Blocking endocytic maturation produces enlarged endosomes. (A–E) The following strains were fixed and stained to reveal the actin cytoskeleton: con shRNA (A), rab5 Q88L (B and C), and rab7 shRNA (D and E). The shRNAs and the rab5 Q88L construct were expressed using the maternal α-tubulin-Gal4 driver. The autofluorescent yolk particles are displayed using a color-coded range indicator. DIC images of these egg chambers are in A′, B′, C′, and D′. A stage 14 egg chamber expressing rab7 shRNA is shown in E. The efficacy of Rab5 and Rab7 depletion is shown in Figure S1, A–D. (F and G) Egg chambers from a strain expressing TagRFPt-2xFYVE (F) or from a strain coexpressing dmn shRNA-A and TagRFPt-2xFYVE (G) were fixed and stained to reveal the actin cytoskeleton (green). The inset in D′ shows enlarged endosomes that are present in the Dmn-depleted strain (G′). (H) Egg chambers from a strain coexpressing rab5 shRNA and TagRFPt-2xFYVE were fixed and stained to reveal the actin cytoskeleton (green). (I) Egg chambers from a strain coexpressing rab5 Q88L and TagRFPt-2xFYVE were fixed and stained to reveal the actin cytoskeleton (green). The enlarged RFP-positive vesicles observed upon overexpression of constitutively active Rab5 are indicated (I′). Bar, 50 μm.

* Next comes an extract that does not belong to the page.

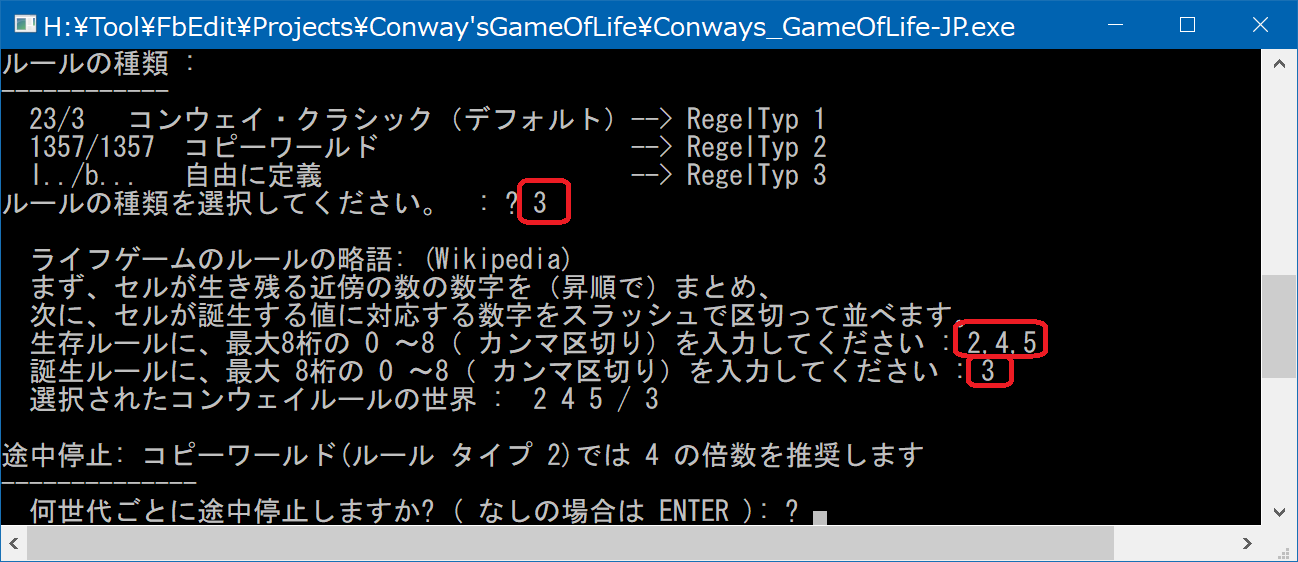Screen dimensions: 1298x562
Task: Click the vertical scrollbar up arrow
Action: click(x=1278, y=63)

Enlarged endosomes were also produced upon shRNA-mediated depletion of Rab7 or upon expression of Rab7T22N, a dominant negative mutant of Drosophila Rab7 (Figure 5, D, D′, and E; data not shown). The enlarged vesicles were particularly prominent in stage 14 egg chambers (Figure 5E; data not shown). Rab7 is a component of late endosomes, and in mammalian cells is required for maturation of late endosomes to lysosomes (Huotari and Helenius 2011). It should be noted that the Rab7 disruption phenotype was milder in comparison to phenotypes observed upon depleting Dmn or overexpressing Rab5Q88L. One possible explanation is that the residual Rab7 activity present in these egg chambers ameliorates the endocytic defect. Another possibility is that endocytic maturation can at least partially occur in the absence of Rab7. Consistent with the latter interpretation, enlarged endosomes were more pronounced in mammalian cells depleted of both Rab7 and Rab9 in comparison to cells depleted of just Rab7 (Girard et al. 2014).

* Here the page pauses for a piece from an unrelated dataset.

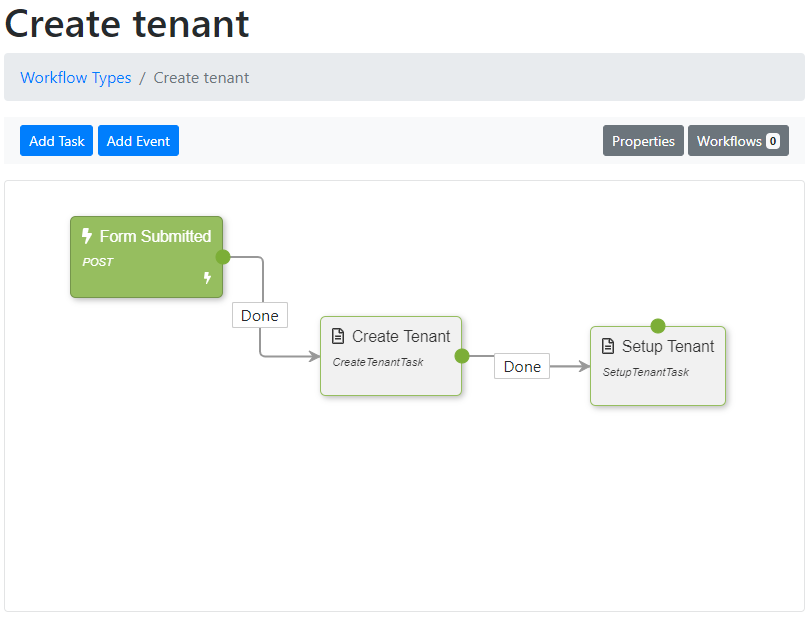
Task: Click the arrowhead entering Setup Tenant
Action: [585, 366]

Collectively, these results suggest that enlarged endosomes are produced when endocytic maturation is blocked downstream of Rab5. To test this hypothesis, we examined the localization of vesicles containing phosphatidylinositol 3-phosphate (PI3P), a lipid modification that occurs downstream of Rab5 (Christoforidis et al. 1999). A tool commonly used to visualize PI3P vesicles is the 2xFYVE reporter (Gillooly et al. 2000). Recruitment of Vps34 by Rab5 generates PI3P on membranes of early endosomes, enabling their recognition by the 2xFYVE reporter (Christoforidis et al. 1999; Behnia and Munro 2005). In control oocytes, RFP-2xFYVE vesicles were localized adjacent to the cortex (Figure 5F). In Dmn-depleted oocytes, the RFP-2xFYVE vesicles were much larger and were distributed throughout the oocyte (Figure 5, G and G′).

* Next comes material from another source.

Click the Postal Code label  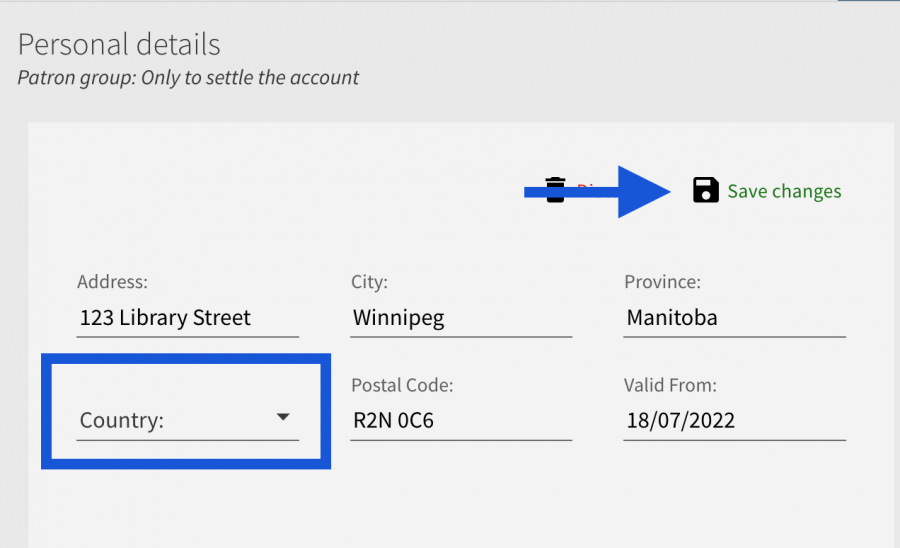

The observation that many of the enlarged endosomes in Dmn-depleted oocytes were positive for RFP-2xFYVE indicates that they are formed downstream of Rab5. The 2xFYVE reporter has been extensively used in mammalian cell culture experiments. However, this is the first use of the 2xFYVE reporter in Drosophila oocytes. To validate this reporter, we examined whether RFP-2xFYVE vesicles would be present in Rab5-depleted egg chambers. RFP signal was observed in Rab5-depleted oocytes, but was not localized to vesicles (Figure 5H). By contrast, enlarged endosomes produced upon Rab5Q88L overexpression were positive for RFP-2xFYVE (Figure 5, I and I′). Thus, as in mammals, formation of PI3P vesicles in Drosophila occurs downstream of Rab5.

We observed a subtle difference in the localization of RFP-2xFYVE in Dmn-depleted oocytes in comparison to Rab5Q88L overexpressing oocytes. In Rab5Q88L oocytes, the RFP-2xFYVE signal was often present uniformly around the entire circumference of enlarged vesicles (Figure 5I). By contrast, the RFP-2xFYVE signal was present in a more sporadic pattern around the circumference of the enlarged endosomes in Dmn-depleted oocytes (Figure 5G). At present, the mechanistic reason for this difference is unclear.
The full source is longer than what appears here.